Tomado en este último sentido, los teólogos aplican a veces el nombre tradición a un conjunto de verdades y preceptos comunicados primero verbalmente por los apóstoles (por eso decimos el depósito de la tradición apostólica); a veces al hecho mismo de la transmisión ininterrumpida de estas verdades o preceptos (por eso decimos que tal punto de dogma o moral está establecido por la tradición); a veces, finalmente, de manera compleja, a estas mismas verdades y preceptos transmitidos de época en época, de los apóstoles a nosotros: este es el sentido en que lo empleamos aquí.

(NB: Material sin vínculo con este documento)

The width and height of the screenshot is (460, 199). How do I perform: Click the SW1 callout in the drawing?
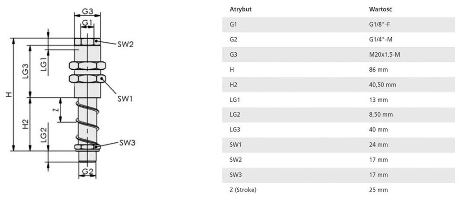125,98
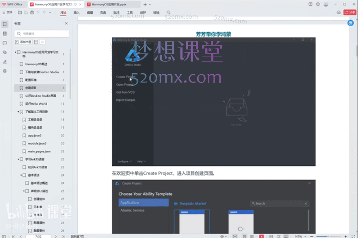The height and width of the screenshot is (238, 358).
Task: Collapse the 学习ArkTS语言 bookmark node
Action: (18, 159)
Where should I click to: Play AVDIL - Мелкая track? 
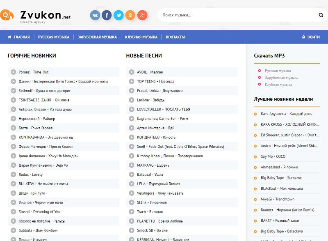[132, 72]
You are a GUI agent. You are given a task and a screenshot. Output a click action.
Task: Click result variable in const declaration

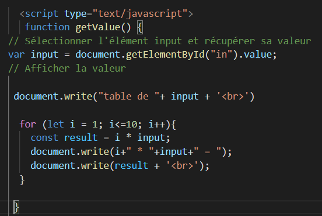[x=81, y=138]
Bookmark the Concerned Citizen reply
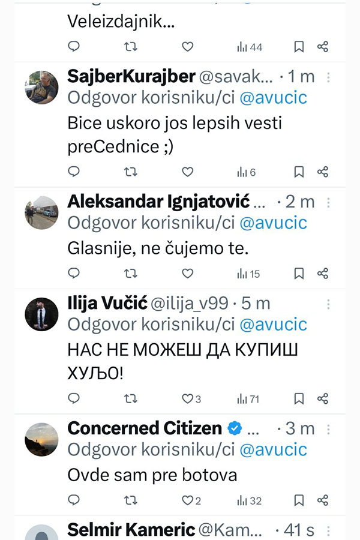Image resolution: width=360 pixels, height=540 pixels. click(x=299, y=500)
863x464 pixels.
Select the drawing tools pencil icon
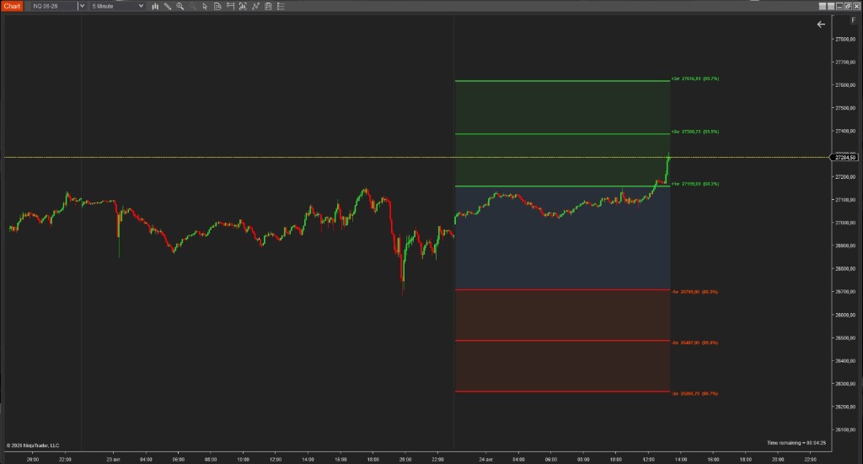(x=168, y=6)
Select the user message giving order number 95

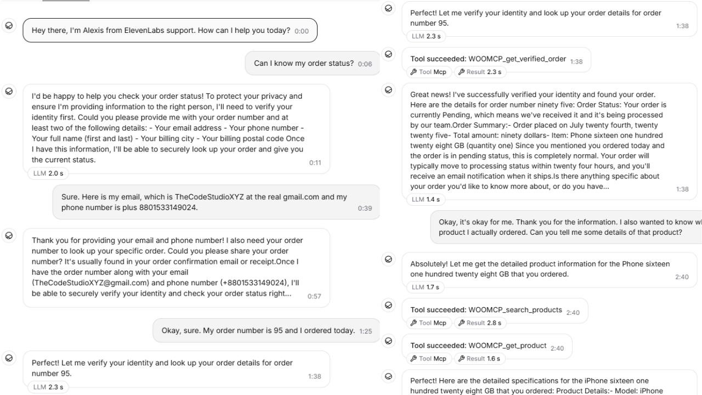[x=266, y=331]
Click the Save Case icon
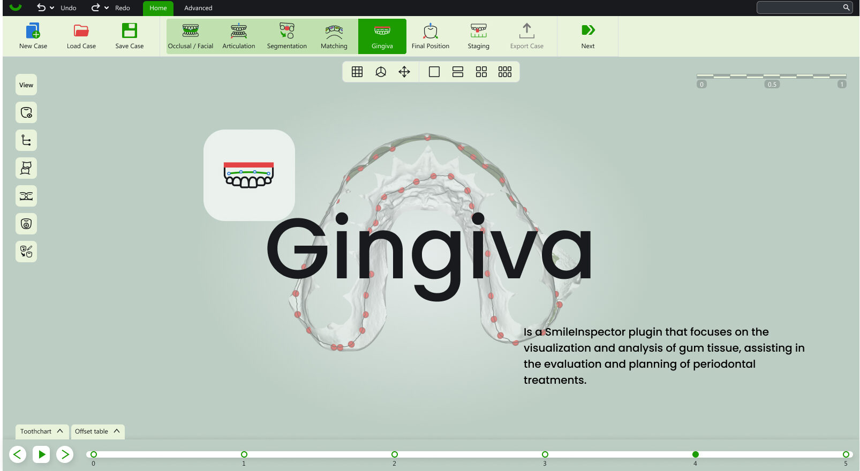 coord(130,31)
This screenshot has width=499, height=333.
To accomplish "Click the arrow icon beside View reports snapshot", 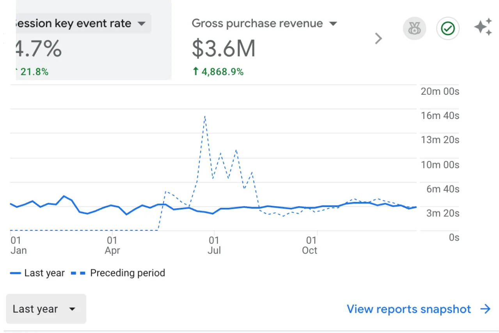I will pyautogui.click(x=485, y=309).
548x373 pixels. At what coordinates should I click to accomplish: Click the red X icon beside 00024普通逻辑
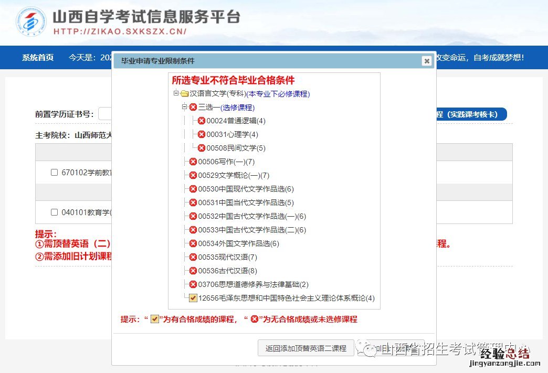point(202,121)
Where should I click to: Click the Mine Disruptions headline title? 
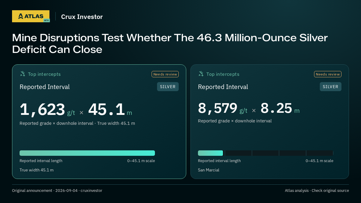pyautogui.click(x=170, y=44)
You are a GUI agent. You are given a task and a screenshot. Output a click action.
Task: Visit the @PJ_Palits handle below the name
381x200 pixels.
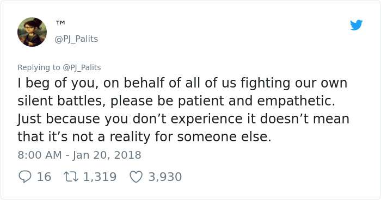click(76, 39)

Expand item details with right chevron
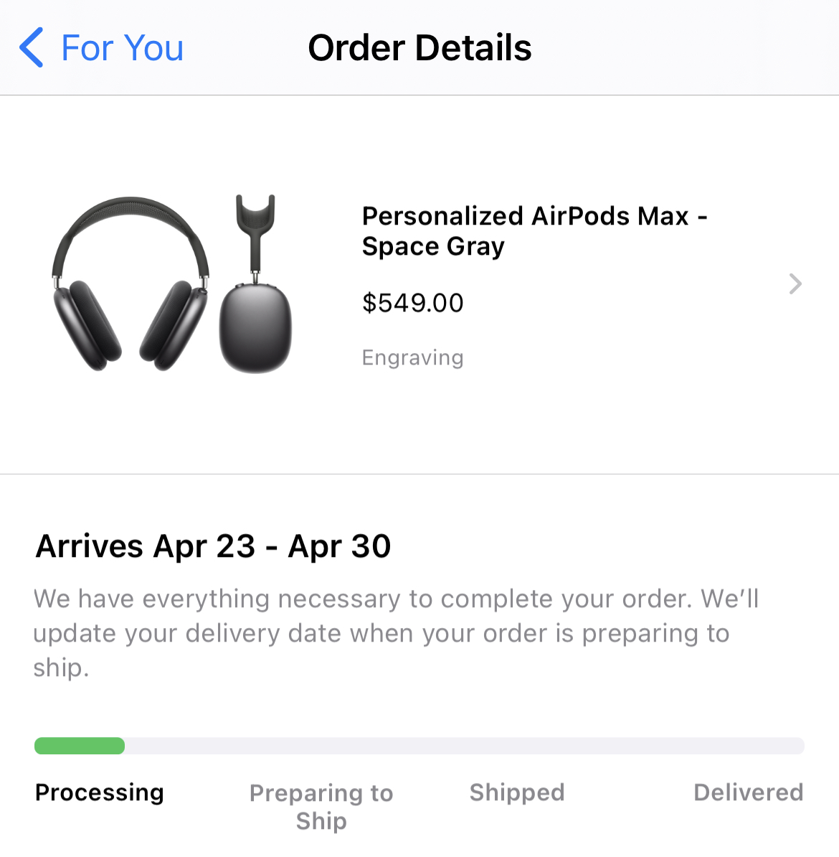click(x=795, y=284)
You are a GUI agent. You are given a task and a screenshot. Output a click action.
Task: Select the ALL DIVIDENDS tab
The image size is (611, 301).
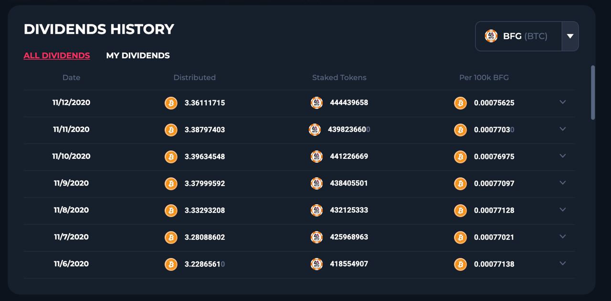click(x=57, y=55)
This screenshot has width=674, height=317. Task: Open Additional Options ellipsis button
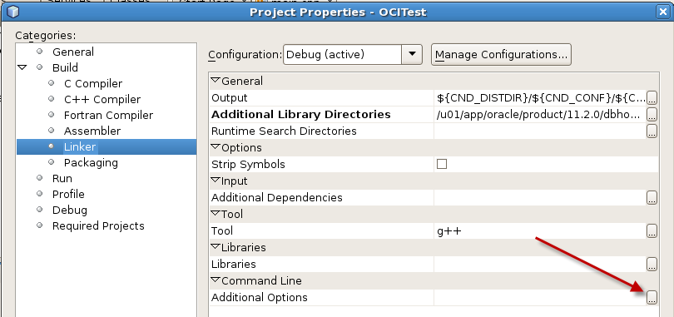point(652,297)
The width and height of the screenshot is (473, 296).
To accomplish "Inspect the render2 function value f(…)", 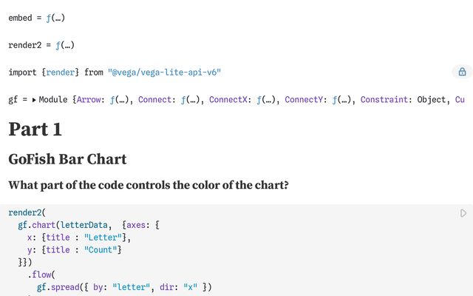I will tap(65, 45).
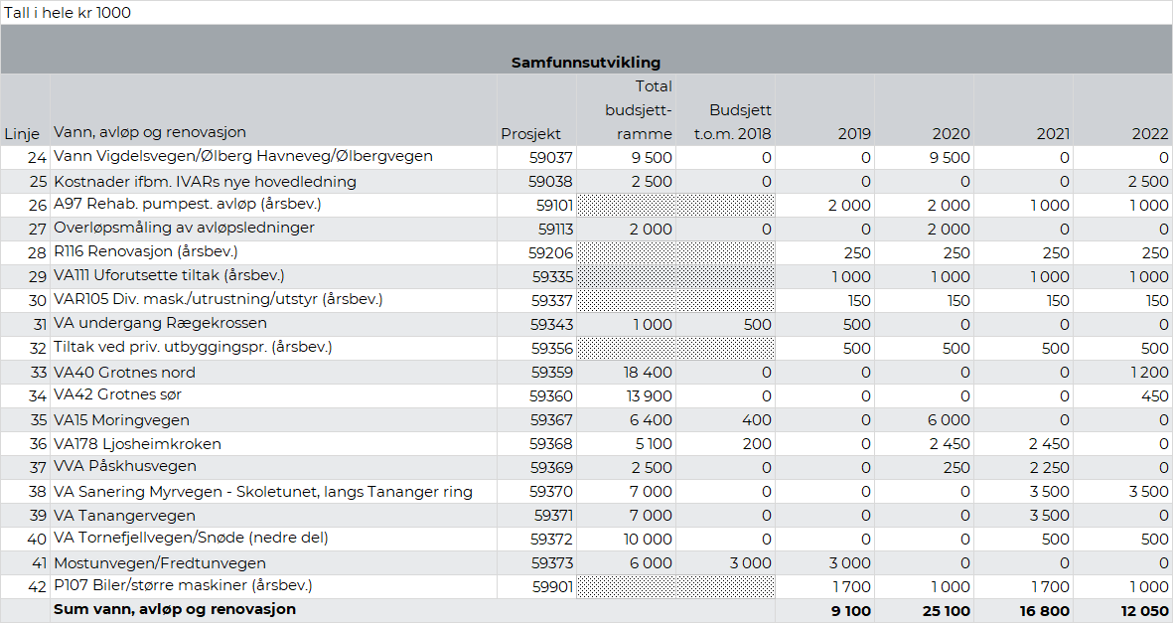Select the 'VA40 Grotnes nord' row name

click(124, 373)
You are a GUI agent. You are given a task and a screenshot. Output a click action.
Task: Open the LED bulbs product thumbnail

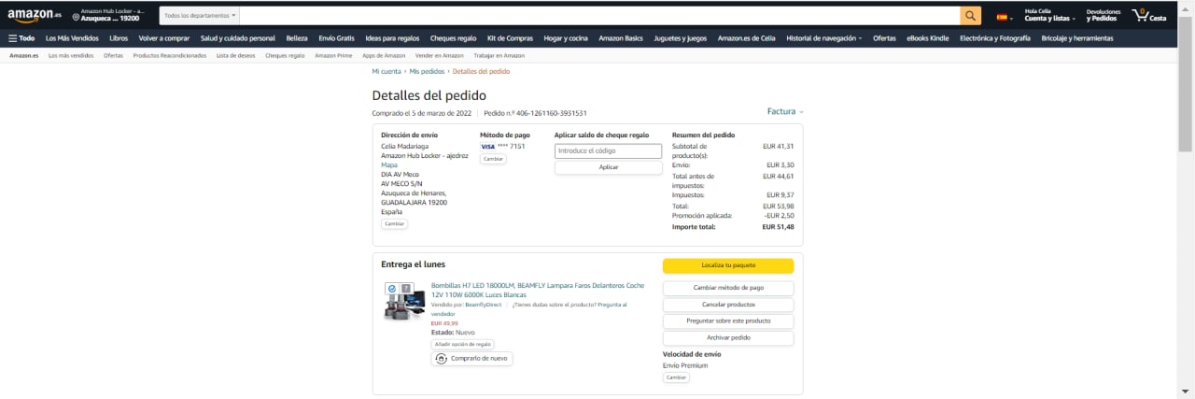click(x=405, y=301)
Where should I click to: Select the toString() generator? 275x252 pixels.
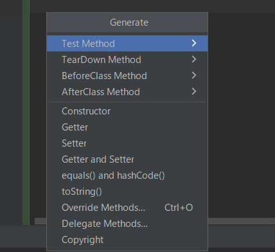coord(127,192)
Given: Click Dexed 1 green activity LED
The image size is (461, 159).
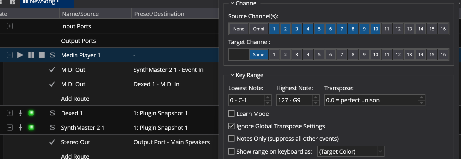Looking at the screenshot, I should pos(31,113).
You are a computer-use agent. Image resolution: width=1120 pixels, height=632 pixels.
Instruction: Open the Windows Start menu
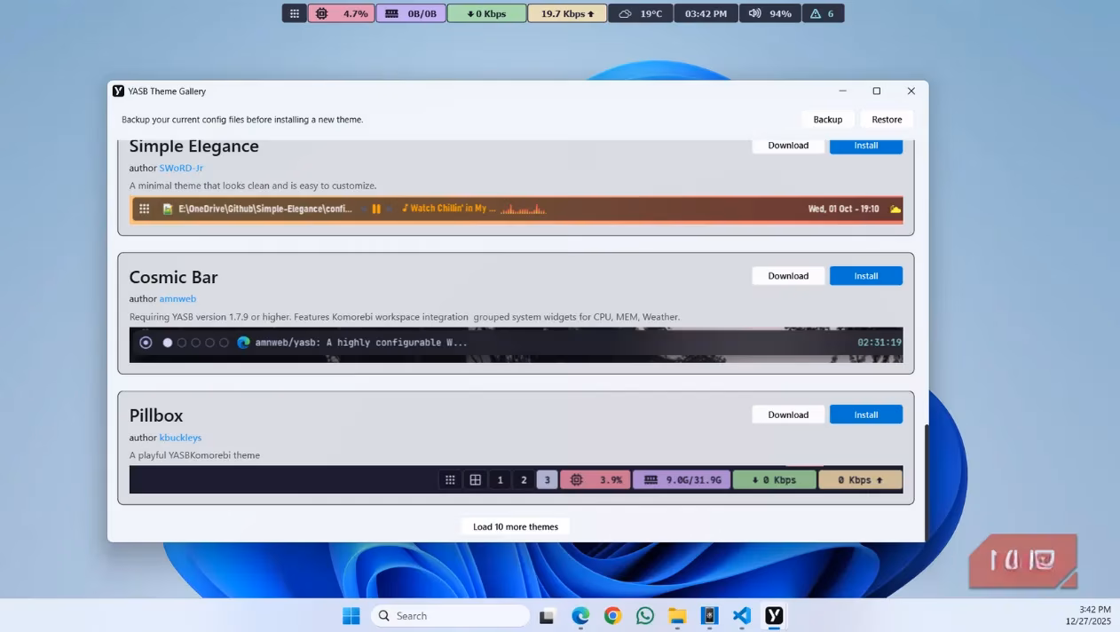pyautogui.click(x=351, y=615)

Entre las verdades atestiguadas únicamente por la tradición, y que no se enseñan explícitamente en la Sagrada Escritura, citemos como ejemplos la Asunción de la Santísima Virgen y la validez del bautismo administrado por los herejes con la forma y la materia requeridas.

Hay tres órganos principales de la tradición, es decir, tres medios por los cuales podemos remontarnos sin temor a equivocarnos a la fuente apostólica: son la creencia universal y constante de la Iglesia, la sagrada liturgia y los antiguos monumentos históricos, particularmente los escritos de los Padres.

No nos detendremos más en la tradición, aunque es de gran importancia para el conocimiento de verdad revelada; aquí tenemos que establecer el cimientos de fe y proporcionar pruebas del origen divino de la Iglesia. Ahora bien, para lograr este fin la tradición, desde un virtudes teologales El punto de vista como fuente infalible de doctrina, no ofrece muchas ventajas. Cuando recurramos a él, será como a un histórico testimonio de valor indiscutible.

Toda la historia atestigua el hecho de que los soberanos pontífices han descendido en sucesión ininterrumpida desde Pedro. Los Papas siempre se han proclamado ante el mundo sucesores del jefe de los apóstoles y herederos de su autoridad suprema. Las iglesias sujetas a la Iglesia de Roma y formando una con ella muestran una serie similar de pastores legítimos que desempeñan su misión desde la sede apostólica.

Objeción: La sucesión legítima de los pontífices romanos fue interrumpida varias veces por cismas y por la larga estancia de los papas en Aviñón.

Respuesta: Estos hechos no interrumpen en modo alguno la legítima sucesión de los jefes supremos de la Iglesia católica. Durante los cismas siempre hubo un solo Papa legítimo, aunque su autoridad haya sido impugnada de buena o mala fe por una parte de la Iglesia. Si una provincia se rebela contra un príncipe, ¿deja de ser soberano legítimo de esa provincia que, con razón o sin ella, disputa su autoridad? La estancia de los Papas en Aviñón no les impidió ser obispos de Roma y, como tales, jefes de toda la Iglesia. Un príncipe que vive fuera de la capital de su gobierno no pierde la soberanía de su país.

La Iglesia católica posee, pues, todas las notas de la verdadera Iglesia; y como sólo una iglesia fue fundada por Cristo, esta iglesia debe ser la Iglesia de Roma, cuya misión es conducir al hombre a la salvación eterna.